(Beginning of Material for this task)

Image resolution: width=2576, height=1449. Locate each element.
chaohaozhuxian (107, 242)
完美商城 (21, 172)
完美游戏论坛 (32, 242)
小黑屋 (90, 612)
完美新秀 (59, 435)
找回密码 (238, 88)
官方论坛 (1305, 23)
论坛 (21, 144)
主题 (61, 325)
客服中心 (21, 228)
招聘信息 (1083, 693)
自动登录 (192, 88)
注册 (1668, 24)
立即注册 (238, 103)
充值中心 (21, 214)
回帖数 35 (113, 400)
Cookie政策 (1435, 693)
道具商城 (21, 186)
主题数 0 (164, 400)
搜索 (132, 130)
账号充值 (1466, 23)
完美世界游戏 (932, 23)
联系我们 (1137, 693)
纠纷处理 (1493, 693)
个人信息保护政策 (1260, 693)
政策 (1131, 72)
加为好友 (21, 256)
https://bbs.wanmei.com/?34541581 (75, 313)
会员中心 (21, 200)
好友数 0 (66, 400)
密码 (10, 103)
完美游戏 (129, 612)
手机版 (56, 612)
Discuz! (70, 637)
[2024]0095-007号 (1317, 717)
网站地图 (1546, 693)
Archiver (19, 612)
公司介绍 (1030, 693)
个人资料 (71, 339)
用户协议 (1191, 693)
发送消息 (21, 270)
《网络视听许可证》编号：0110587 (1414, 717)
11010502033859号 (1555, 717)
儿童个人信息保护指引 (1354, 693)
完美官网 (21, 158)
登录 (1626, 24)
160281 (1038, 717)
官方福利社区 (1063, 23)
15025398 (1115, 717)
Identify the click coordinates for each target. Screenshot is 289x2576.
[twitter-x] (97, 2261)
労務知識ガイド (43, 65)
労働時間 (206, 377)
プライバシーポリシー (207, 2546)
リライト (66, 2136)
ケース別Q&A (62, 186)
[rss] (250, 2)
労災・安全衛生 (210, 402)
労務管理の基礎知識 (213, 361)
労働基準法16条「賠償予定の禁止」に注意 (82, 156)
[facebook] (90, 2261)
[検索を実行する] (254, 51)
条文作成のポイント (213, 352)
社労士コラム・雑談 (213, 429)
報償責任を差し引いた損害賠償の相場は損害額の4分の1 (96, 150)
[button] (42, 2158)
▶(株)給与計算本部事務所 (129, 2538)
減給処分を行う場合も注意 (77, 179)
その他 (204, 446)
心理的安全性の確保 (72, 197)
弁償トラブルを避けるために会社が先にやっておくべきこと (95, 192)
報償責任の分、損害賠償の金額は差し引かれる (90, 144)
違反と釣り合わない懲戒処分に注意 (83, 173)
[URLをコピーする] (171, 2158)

(End of Material for this task)

What you are asked to do — Copy the data above exactly. Every line must be included.

Response below —
Image resolution: width=2576, height=1449. Locate each element.
chaohaozhuxian (107, 242)
完美商城 (21, 172)
完美游戏论坛 (32, 242)
小黑屋 (90, 612)
完美新秀 (59, 435)
找回密码 (238, 88)
官方论坛 (1305, 23)
论坛 (21, 144)
主题 (61, 325)
客服中心 (21, 228)
招聘信息 (1083, 693)
自动登录 (192, 88)
注册 (1668, 24)
立即注册 (238, 103)
充值中心 (21, 214)
回帖数 35 (113, 400)
Cookie政策 (1435, 693)
道具商城 (21, 186)
主题数 0 (164, 400)
搜索 (132, 130)
账号充值 (1466, 23)
完美世界游戏 (932, 23)
联系我们 (1137, 693)
纠纷处理 (1493, 693)
个人信息保护政策 (1260, 693)
政策 (1131, 72)
加为好友 (21, 256)
https://bbs.wanmei.com/?34541581 (75, 313)
会员中心 (21, 200)
好友数 0 (66, 400)
密码 (10, 103)
完美游戏 (129, 612)
手机版 (56, 612)
Discuz! (70, 637)
[2024]0095-007号 (1317, 717)
网站地图 (1546, 693)
Archiver (19, 612)
公司介绍 (1030, 693)
个人资料 (71, 339)
用户协议 (1191, 693)
发送消息 (21, 270)
《网络视听许可证》编号：0110587 (1414, 717)
11010502033859号 (1555, 717)
儿童个人信息保护指引 (1354, 693)
完美官网 (21, 158)
登录 (1626, 24)
160281 (1038, 717)
官方福利社区 (1063, 23)
15025398 (1115, 717)
Identify the click coordinates for each target. Screenshot is 289x2576.
[twitter-x] (97, 2261)
労務知識ガイド (43, 65)
労働時間 (206, 377)
プライバシーポリシー (207, 2546)
リライト (66, 2136)
ケース別Q&A (62, 186)
[rss] (250, 2)
労災・安全衛生 (210, 402)
労務管理の基礎知識 (213, 361)
労働基準法16条「賠償予定の禁止」に注意 (82, 156)
[facebook] (90, 2261)
[検索を実行する] (254, 51)
条文作成のポイント (213, 352)
社労士コラム・雑談 (213, 429)
報償責任を差し引いた損害賠償の相場は損害額の4分の1 (96, 150)
[button] (42, 2158)
▶(株)給与計算本部事務所 (129, 2538)
減給処分を行う場合も注意 (77, 179)
その他 (204, 446)
心理的安全性の確保 (72, 197)
弁償トラブルを避けるために会社が先にやっておくべきこと (95, 192)
報償責任の分、損害賠償の金額は差し引かれる (90, 144)
違反と釣り合わない懲戒処分に注意 (83, 173)
[URLをコピーする] (171, 2158)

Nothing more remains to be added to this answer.